TASK BRIEF: Find each line in the records below that contains the word "link", and copy it out.

(Collected data entries)
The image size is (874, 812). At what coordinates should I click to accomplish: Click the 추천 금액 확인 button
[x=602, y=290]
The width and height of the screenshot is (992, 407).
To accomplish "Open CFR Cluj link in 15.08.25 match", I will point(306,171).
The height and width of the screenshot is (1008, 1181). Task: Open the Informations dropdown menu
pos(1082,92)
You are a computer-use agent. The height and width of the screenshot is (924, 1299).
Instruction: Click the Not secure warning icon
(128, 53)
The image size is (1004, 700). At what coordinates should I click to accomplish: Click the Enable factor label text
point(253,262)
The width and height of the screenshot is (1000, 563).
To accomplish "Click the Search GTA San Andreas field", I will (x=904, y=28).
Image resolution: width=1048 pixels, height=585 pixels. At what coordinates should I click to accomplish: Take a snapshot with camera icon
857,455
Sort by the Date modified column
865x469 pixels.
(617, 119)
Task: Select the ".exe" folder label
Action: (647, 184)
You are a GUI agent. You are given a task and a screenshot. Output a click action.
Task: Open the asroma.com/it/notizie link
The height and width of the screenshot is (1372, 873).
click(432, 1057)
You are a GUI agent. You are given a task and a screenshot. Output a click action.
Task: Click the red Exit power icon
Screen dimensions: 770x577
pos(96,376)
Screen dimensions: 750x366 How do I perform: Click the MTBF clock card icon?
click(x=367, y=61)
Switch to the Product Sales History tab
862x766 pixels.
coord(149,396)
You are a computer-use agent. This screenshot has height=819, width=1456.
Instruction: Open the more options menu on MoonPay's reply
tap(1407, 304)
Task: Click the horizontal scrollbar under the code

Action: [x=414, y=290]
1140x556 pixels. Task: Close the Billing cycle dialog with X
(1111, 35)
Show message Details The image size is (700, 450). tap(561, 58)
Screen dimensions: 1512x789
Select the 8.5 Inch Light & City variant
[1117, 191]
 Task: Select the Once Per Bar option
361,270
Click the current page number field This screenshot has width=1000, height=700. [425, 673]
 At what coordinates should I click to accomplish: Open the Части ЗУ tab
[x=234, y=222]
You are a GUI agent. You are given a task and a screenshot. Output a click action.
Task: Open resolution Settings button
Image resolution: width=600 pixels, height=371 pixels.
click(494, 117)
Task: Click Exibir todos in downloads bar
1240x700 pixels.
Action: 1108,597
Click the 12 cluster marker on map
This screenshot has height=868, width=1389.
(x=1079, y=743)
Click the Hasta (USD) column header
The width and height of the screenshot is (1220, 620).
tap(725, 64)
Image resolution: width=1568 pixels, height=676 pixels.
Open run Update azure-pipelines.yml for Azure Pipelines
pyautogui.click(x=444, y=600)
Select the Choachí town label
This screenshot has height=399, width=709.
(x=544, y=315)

ANSWER BOX:
To accomplish "Open CFR Cluj link in 15.08.25 match", I will point(306,171).
Task: Open the asroma.com/it/notizie link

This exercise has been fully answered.